We have already shown that adult fruit flies subjected to repetitive mild head trauma developed long-term sensorimotor deficits and brain degeneration, all of which were substantially exacerbated in female flies (Behnke et al, Sci Reports 11:9738, 2021). In this study, we will utilize our novel Drosophila head injury model to fully investigate the sex differences in developing brain deficits and degeneration after mild head trauma.

Importantly, we will investigate how aging impacts the brain deficits in a sex-dependent manner in response to mild head trauma. Finally, we will perform an unbiased transcriptome analysis to identify the transcriptional changes associated with the later emergence of brain dysfunction and deficits. Our goal is to use the model organism and the novel head trauma model to gain mechanistic insights into the development of brain disorders triggered by head trauma.

Wei Zhou

Wei Zhou, PhD Professor
Department of Hematology and Medical Oncology
Emory School of Medicine

Rabin Tirouvanziam

Rabin Tirouvanziam, PhD Assistant Professor
Department of Pediatric Infectious Diseases
Emory School of Medicine

MPI Pilot grant recipients

Sex Bias in Sting Signaling and Downstream Functions of Lung-Infiltrating Neutrophils as a Key Contributor to Disease Severity and Drug Response

Why Sex Matters in Science:

... Because there are strong sex-biased outcomes in lung cancer but, because we don't understand why, we don't know how to overcome them.


The LKB1/STK11 tumor suppressor is one of the most frequently mutated genes in smoking-related lung adenocarcinoma (LUAD). A multidimensional analysis of LUAD patients indicates that STK11/LKB1 is the top sexbiased gene, being more frequently mutated in males than in females.

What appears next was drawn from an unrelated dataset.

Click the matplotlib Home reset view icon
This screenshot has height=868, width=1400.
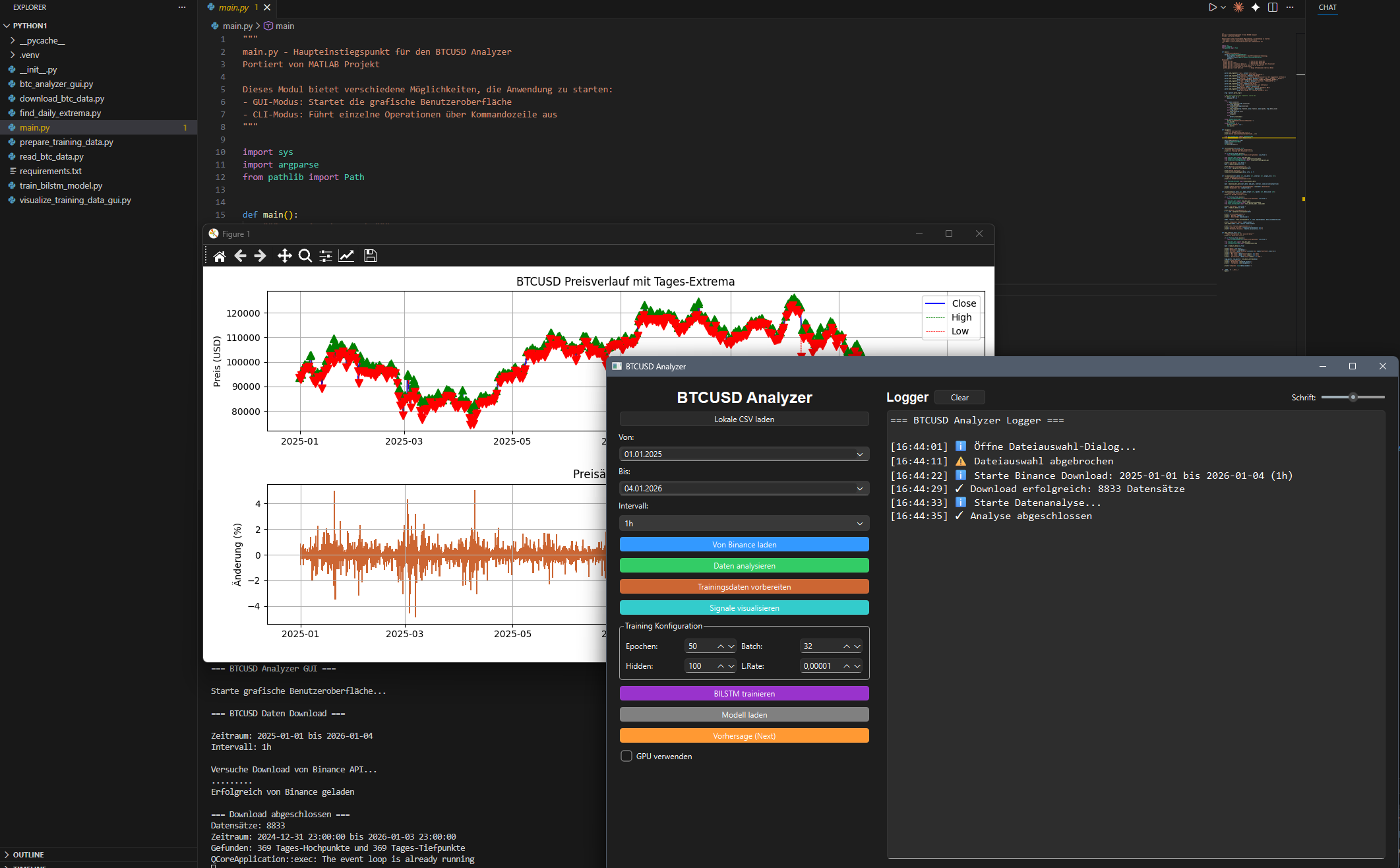point(220,256)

This is a surprising discovery because LKB1 is mostly mutated in smoking-relative lung cancer, and previous sex-specific studies indicated that females are more prone to smoking-related DNA adduct formation in the lungs.

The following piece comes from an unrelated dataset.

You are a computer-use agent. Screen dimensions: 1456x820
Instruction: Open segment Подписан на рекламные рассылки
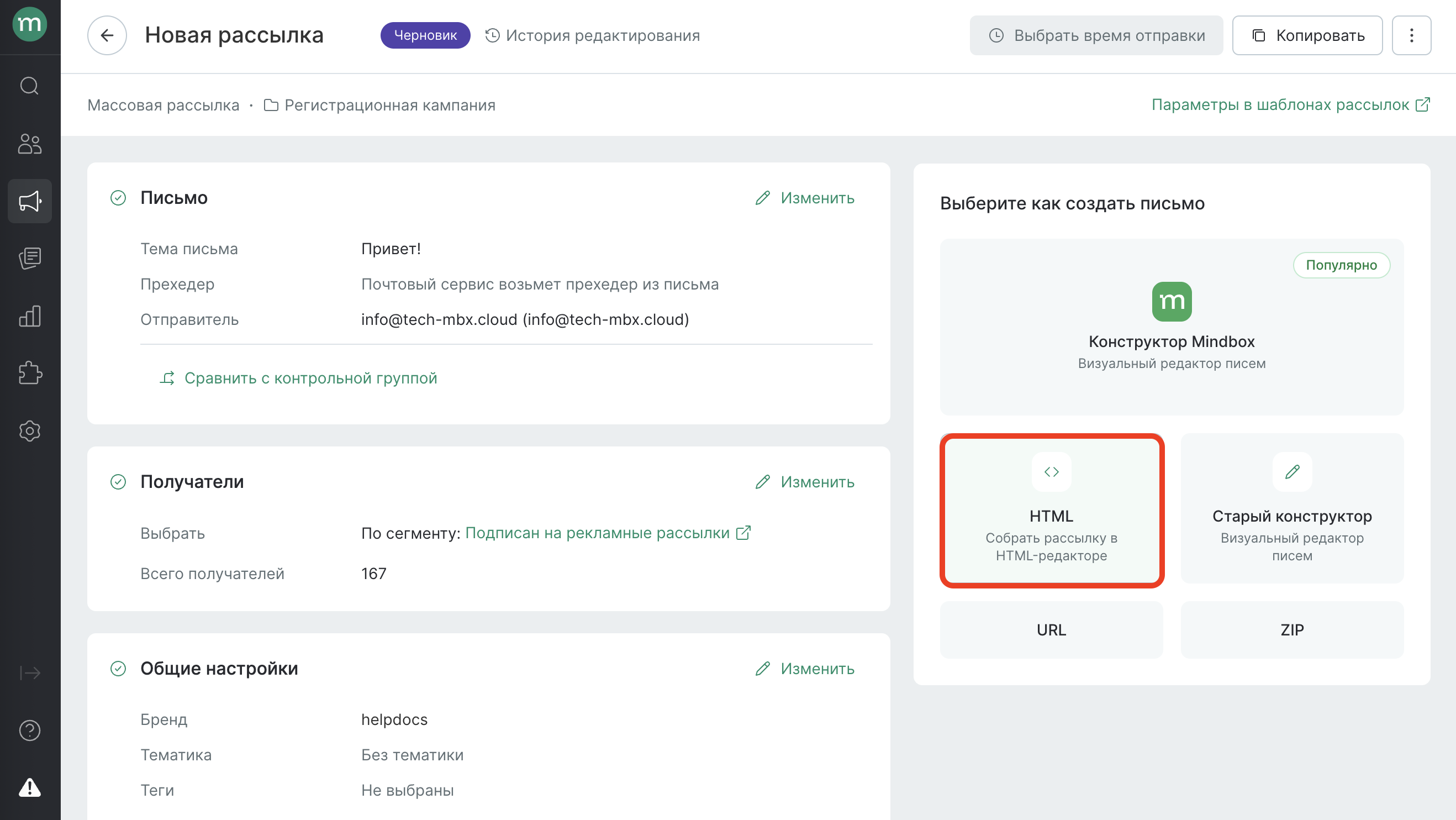tap(597, 533)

Several established mouse models also suggested the female sex is associated with a higher incidence of lung cancer formation. Thus, there is an urgent need for the development of new treatments using clinically relevant mammalian models. The Zhou laboratory and other groups established genetically engineered mouse models (KL-GEMM), which can form KrasG12D/LKB1null LUAD in the lung with similar features to human LUAD in tumor characteristics, microenvironment, and resistance to immune checkpoint blockade therapy.

A meta-analysis of the model revealed LUAD formation in 97% of males vs. 58% of females. In addition, the establishment of lung metastases in this syngeneic model also showed a strong sex bias in females. A decrease in tumor growth is also observed in female nude mice, but not in NSG mice. Since nude mice lack T- and B-cell immunity but retain innate immune function while NSG mice lack all, these data suggest innate immune cells play a role in this process.

Independently, the Tirouvanziam laboratory has investigated the ability of neutrophils, the most abundant subset of innate immune cells, to adopt novel functional fates upon recruitment to the human lung. Chronic recruitment of neutrophils is a key event in lung cancer, notably in LKB1/STK11-driven LUAD. Our work unveiled profound transcriptional and functional reprogramming in lung-recruited neutrophils involving the methyltransferase Enhancer of zeste homolog 2 (EZH2). EZH2 is a direct target of LKB1 and a regulator of stress responses mediated by STING, the major sensor of cytosolic DNA that regulates pathogen and cancer recognition. Interestingly, recent studies have shown strong sex bias in neutrophil-mediated STING signaling.

Based on the above data, we hypothesize that sex-biased STING signaling and downstream functions in recruited neutrophils may be responsible, at least in part, for the sex-biased outcomes in lung cancer. To test this hypothesis, we will pursue two pilot aims: 1 – Quantify differences in STING signaling and downstream functions in neutrophildominated lung cancer based on sex; 2 – Evaluate the response to EZH2- and STING-targeted drugs in neutrophildominated lung cancer based on sex. Successful completion of this pilot study will pave the way for a comprehensive, joint R01 proposal focused on sex differences in neutrophil modulation of primary and metastatic lung cancer, to be submitted to NCI in 2023.